Financial Planning

Maximising Income, Minimising Tax Liabilities

Maximising Income, Minimising Tax Liabilities

Maximising Income, Minimising Tax Liabilities

When it comes to budgets, tax rates and tax bands, be careful, the devil is always in the detail!

Jeremy Hunt, the Chancellor of the Exchequer, recently stepped up to give his fiscal update and announce changes to the tax system. On the surface, there were some pleasant surprises. However, the attention-grabbing headlines quickly gave way to a more detailed analysis. 


Income tax 

Time and time again, governments have promised not to increase tax rates while somehow they have managed to increase income tax receipts. This brings us to the concept of “fiscal drag”, a subtle yet very effective strategy used by all governments.


What is fiscal drag?

To put this into perspective, fiscal drag is more commonly associated with income tax, particularly tax bands. Suppose we assume that wages increase in line with inflation. In that case, if tax bands also grow in line with inflation, then in relative terms, your income tax liability should remain relatively constant. However, what happens if the government decides not to increase tax bands in line with inflation?


Here is an example of fiscal drag in action:


Earnings 2022/23 tax year: £12,570

Personal tax-free allowance: £12,570


Taxable earnings: £0

Tax payable: £0


Earnings 2023/24 tax year: £13,827 (a 10% increase)

Personal tax-free allowance: £12,570


Taxable earnings: £1257 (at 20%)

Tax payable: £251 


While these figures demonstrate the impact of fiscal drag on a relatively low income, it is easy to see how this strategy could push a higher earner into the next tax band. If the Chancellor continued this strategy into the next financial year, this would significantly increase government tax revenues.


Dividend allowance

It is common for those who own their own business to take a relatively low salary and significant dividends out of profits. Before changes for the 2023/24 tax year, individuals had a dividend allowance of £2000 a year. This meant that the first £2000 of dividend income was tax-free. 
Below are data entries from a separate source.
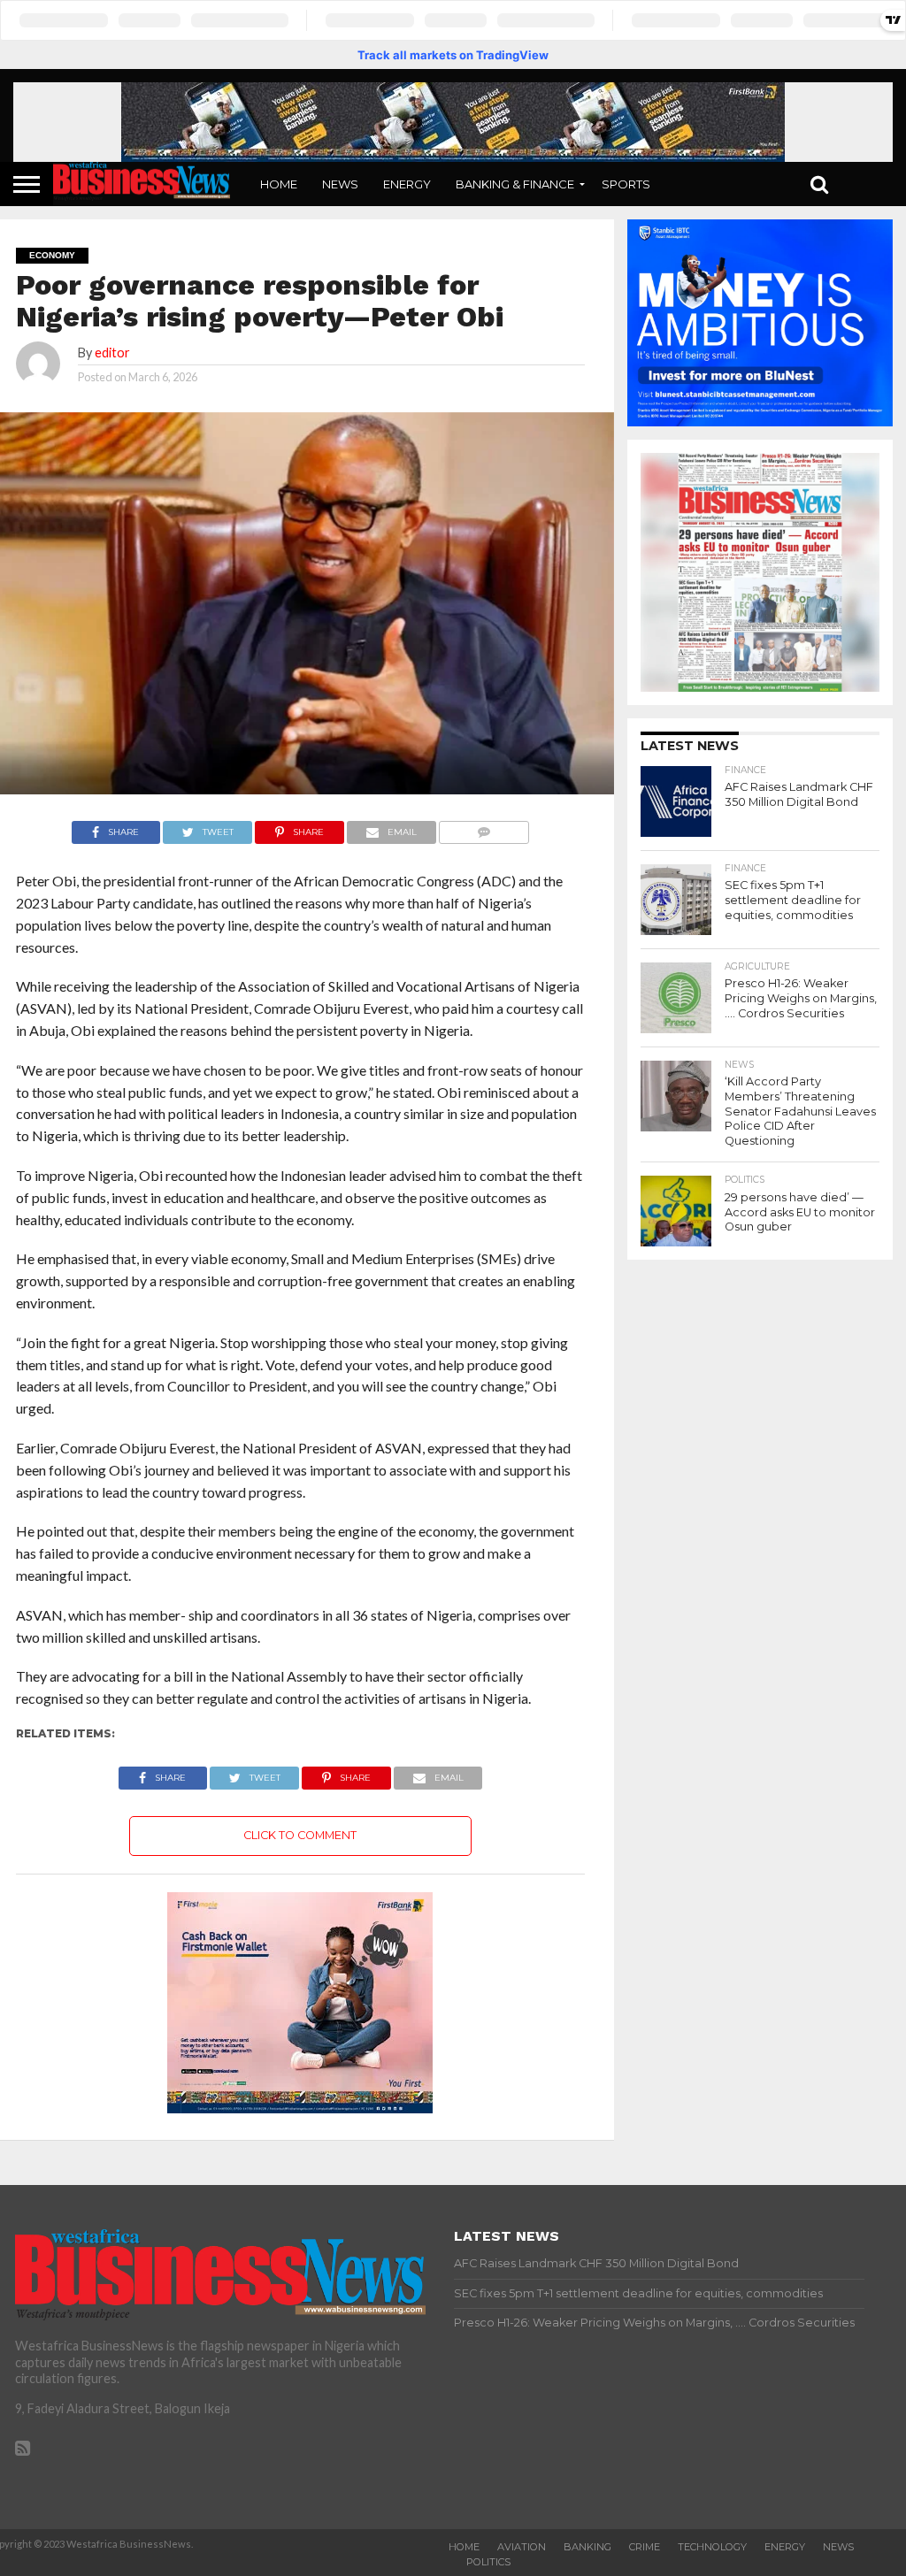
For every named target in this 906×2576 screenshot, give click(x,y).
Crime (644, 2547)
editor (112, 352)
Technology (712, 2547)
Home (278, 184)
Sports (626, 184)
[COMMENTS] (484, 827)
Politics (488, 2562)
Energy (407, 184)
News (340, 184)
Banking (587, 2547)
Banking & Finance (515, 184)
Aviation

Changes announced in the budget mean that the dividend allowance will be reduced as follows:


Tax year 2023/24: £1000

Tax year 2024/25: £500


Consequently, any dividend income above the allowance will be subject to taxation. The current rate is 8.75% for basic rate taxpayers, 33.75% for higher rate taxpayers and 39.35% for those on the additional rate.


Capital gains

We will now look at how recent changes will impact capital gains taxation as we advance. This subject is important in relation to tax-free wrappers such as ISAs and pension schemes.


Capital gains tax allowance

In a marked change to historical capital gains tax policy, the UK government announced a reduction in the allowance over the next two tax years. This means more capital gains are likely to be added to income and taxed at the appropriate rate


Here is a summary of changes to the capital gains tax allowance:


Tax year 2022/23: £12,300

Tax year 2023/24: £6000

Tax year 2024/25: £3000


This equates to a 75% reduction in an individual’s capital gains tax allowance over two tax years, unprecedented under a Conservative government.


ISA allowance

Individual Savings Accounts (ISAs) replaced Personal Equity Plans (PEPs) in 1999, offering a tax-efficient way to save and invest. Even though the ISA annual allowance has been frozen at £20,000 since the 2017/18 tax year, as has the Junior ISA, which stands at £9000 per annum, they shouldn’t be overlooked. As funds/investments are shielded from income and capital gains, this enhances potential returns, with some ISAs now worth more than £100,000 while others have breached the £1 million level. 

Those with significant investment portfolios may benefit little from a one-off £20,000 annual allowance. However, the cumulative impact of maximising your annual ISA allowance year on year can be substantial. Even where there are no additional funds available, there is potential to utilise your capital gains tax allowance and consider switching investments/funds into an ISA.


Pension allowance

Surprisingly, the UK government increased the annual pension allowance from £40,000 to £60,000 starting in April 2023. Where eligible, individuals can now enhance their pension contributions, and associated tax relief, up to a maximum of £60,000 a year. Akin to ISAs, capital gains and income accumulated within a pension fund are typically tax-free. Consequently, it is not difficult to see the potential to significantly enhance pension fund returns long-term by maximising contributions and using the exemption from capital gains and income tax.


The cumulative impact

While some of the above allowances and exemptions are significant in their own right, the cumulative impact can make a real difference. For example, switching investments into tax-free wrappers, ISAs, and pension funds could significantly enhance your long-term returns. 

However, as we see with both the dividend and capital gains tax allowance, it may be a little naïve to assume that any allowances will be retained or enhanced going forward. Consequently, you must seek advice from your financial adviser to maximise your income and minimise your tax liabilities.